Your output should be exactly the lines from the one containing "700x451 pixels. How" through the final line of the records, both included, with every picture left out.

§ Stored records
┏━━

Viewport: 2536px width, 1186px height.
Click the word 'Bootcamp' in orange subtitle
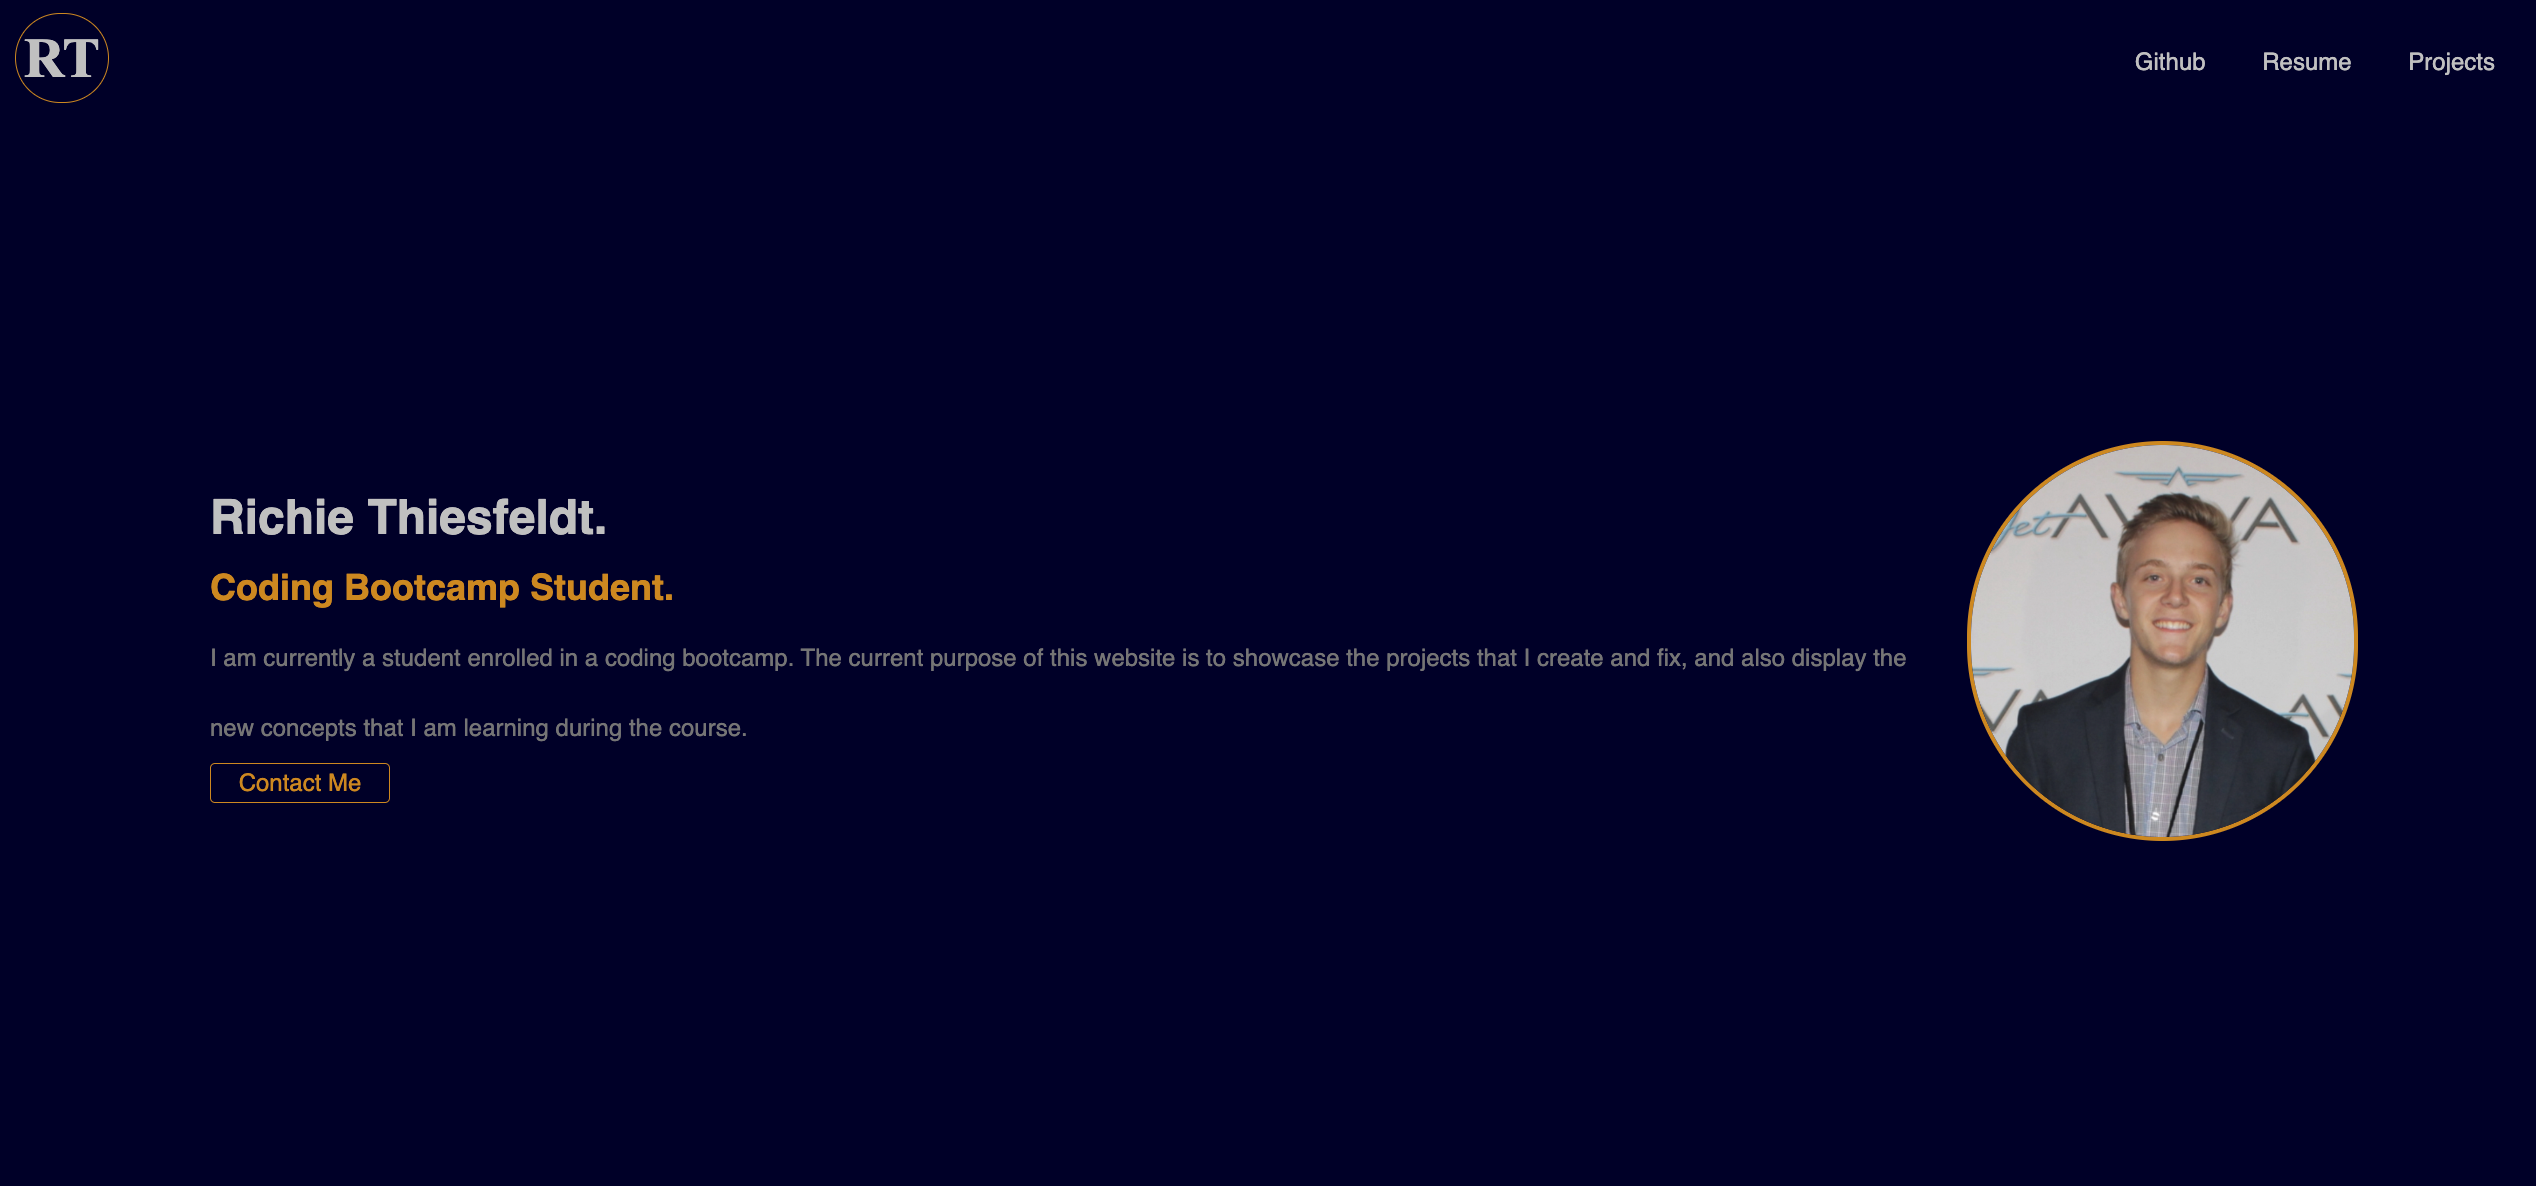point(432,588)
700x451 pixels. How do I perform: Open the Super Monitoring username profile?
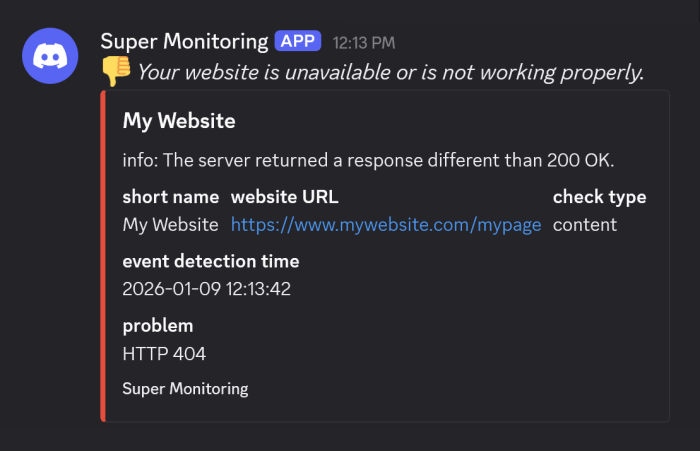tap(185, 42)
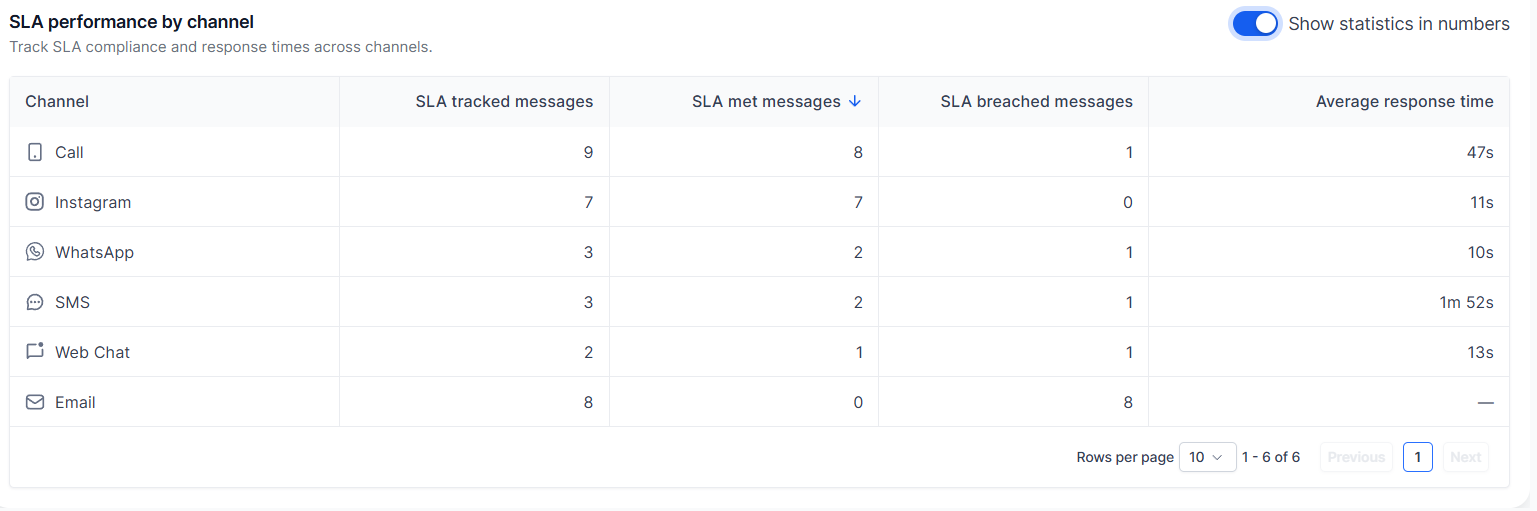Select page 1 in pagination
This screenshot has width=1537, height=511.
point(1417,457)
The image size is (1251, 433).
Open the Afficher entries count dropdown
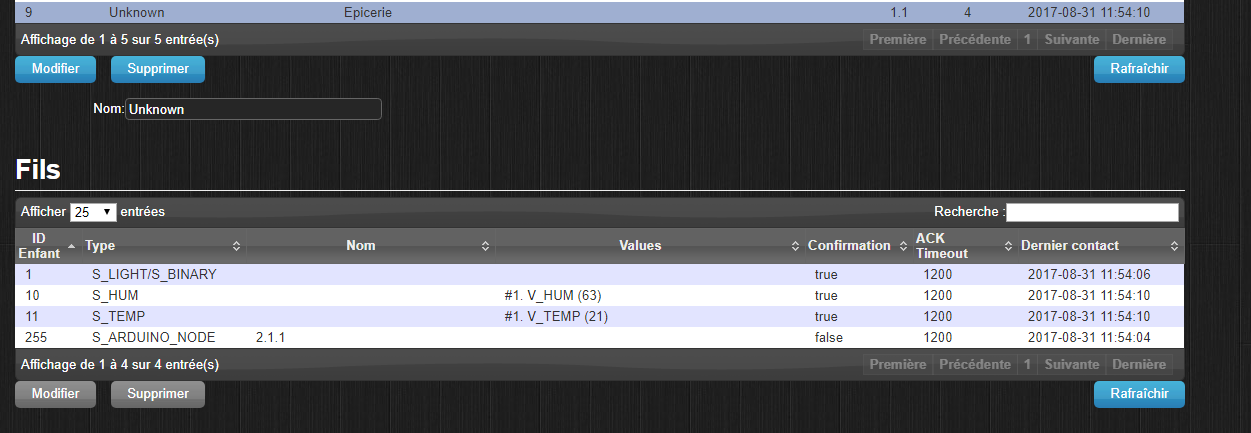[93, 212]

┗━━

§ Exercise output
700x451 pixels. How do I perform: Open the Super Monitoring username profile?
tap(185, 42)
Select page 1 in pagination
This screenshot has width=1537, height=511.
point(1417,457)
The image size is (1251, 433).
Open the Afficher entries count dropdown
[93, 212]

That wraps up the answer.